* The problem: Search the data below for the word "Switch" and copy each line that holds it.

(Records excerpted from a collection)
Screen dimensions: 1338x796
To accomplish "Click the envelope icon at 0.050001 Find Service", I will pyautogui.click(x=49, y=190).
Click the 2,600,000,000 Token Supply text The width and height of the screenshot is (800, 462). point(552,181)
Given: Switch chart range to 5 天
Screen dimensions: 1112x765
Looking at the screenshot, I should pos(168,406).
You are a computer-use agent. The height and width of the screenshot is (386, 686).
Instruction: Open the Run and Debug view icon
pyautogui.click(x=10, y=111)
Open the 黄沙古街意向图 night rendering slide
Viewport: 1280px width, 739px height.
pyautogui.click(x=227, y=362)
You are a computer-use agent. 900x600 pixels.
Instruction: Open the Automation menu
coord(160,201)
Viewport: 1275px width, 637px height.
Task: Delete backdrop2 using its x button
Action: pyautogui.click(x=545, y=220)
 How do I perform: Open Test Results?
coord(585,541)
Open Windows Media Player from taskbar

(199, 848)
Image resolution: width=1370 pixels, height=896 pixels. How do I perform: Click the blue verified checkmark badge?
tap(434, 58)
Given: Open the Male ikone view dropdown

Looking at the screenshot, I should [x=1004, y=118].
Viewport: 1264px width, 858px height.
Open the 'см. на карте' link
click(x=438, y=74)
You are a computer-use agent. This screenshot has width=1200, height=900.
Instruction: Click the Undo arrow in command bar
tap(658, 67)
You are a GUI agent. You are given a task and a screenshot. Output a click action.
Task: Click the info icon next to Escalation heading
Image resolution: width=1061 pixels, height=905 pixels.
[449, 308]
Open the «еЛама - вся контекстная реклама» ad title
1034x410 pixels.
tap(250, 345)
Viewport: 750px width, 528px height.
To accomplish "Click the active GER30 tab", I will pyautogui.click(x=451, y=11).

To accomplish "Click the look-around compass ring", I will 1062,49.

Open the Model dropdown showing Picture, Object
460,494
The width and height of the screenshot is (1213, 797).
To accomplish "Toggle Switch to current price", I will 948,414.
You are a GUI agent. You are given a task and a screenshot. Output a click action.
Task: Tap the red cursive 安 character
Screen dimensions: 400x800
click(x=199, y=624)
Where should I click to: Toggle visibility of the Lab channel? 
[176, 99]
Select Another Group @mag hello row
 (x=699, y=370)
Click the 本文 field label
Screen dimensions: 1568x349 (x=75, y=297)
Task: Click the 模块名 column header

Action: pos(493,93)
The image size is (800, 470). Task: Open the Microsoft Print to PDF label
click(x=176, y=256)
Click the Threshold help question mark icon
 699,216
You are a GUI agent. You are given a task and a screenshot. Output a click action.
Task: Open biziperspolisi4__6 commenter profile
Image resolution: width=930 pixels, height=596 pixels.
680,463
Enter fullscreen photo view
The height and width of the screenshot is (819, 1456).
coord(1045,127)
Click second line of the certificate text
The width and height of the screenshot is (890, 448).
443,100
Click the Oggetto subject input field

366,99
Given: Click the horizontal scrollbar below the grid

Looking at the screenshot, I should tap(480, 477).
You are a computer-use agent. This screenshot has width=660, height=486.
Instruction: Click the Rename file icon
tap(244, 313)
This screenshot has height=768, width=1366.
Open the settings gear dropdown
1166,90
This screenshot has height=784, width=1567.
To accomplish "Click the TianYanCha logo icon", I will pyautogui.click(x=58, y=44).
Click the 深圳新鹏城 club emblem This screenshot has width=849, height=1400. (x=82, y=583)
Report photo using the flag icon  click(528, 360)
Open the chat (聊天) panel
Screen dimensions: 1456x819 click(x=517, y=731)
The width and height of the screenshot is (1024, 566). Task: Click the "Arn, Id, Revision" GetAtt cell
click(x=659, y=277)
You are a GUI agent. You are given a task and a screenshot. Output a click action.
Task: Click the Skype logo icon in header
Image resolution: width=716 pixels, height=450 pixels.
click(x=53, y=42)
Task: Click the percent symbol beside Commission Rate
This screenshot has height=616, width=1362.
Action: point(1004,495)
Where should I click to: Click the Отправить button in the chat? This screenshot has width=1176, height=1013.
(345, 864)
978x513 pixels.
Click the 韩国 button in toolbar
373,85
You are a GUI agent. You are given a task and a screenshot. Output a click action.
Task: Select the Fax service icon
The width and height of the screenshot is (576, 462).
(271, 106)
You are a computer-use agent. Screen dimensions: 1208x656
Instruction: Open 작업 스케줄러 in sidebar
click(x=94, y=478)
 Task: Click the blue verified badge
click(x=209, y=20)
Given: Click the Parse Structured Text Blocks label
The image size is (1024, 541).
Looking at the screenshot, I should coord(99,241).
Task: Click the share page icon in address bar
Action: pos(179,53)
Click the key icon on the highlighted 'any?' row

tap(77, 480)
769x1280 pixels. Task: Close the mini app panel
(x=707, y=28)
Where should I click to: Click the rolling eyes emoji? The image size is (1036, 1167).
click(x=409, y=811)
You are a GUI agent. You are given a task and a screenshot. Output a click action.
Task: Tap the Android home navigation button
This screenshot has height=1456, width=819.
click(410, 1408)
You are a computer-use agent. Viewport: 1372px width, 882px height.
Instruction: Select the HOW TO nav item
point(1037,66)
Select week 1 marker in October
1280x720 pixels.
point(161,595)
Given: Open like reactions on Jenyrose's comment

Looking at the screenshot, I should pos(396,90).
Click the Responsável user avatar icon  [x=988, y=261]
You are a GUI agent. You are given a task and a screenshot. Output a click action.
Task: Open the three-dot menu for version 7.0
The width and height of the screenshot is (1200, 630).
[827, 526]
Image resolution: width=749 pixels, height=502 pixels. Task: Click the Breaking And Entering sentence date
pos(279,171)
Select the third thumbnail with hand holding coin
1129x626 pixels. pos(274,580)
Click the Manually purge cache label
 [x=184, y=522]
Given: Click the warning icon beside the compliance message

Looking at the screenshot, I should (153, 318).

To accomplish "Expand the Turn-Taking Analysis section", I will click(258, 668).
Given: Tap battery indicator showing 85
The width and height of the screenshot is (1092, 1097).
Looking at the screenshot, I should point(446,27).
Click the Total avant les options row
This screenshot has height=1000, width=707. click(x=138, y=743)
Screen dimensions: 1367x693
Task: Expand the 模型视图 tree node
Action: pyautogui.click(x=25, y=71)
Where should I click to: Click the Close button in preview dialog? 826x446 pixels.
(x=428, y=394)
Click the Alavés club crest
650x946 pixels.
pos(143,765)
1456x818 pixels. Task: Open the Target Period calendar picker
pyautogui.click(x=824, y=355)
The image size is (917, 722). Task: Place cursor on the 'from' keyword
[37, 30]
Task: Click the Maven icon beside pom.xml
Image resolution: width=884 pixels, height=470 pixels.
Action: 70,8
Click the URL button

* Task result:
Given: Switch chart range to 5 天
To accomplish "Toggle Switch to current price", I will 948,414.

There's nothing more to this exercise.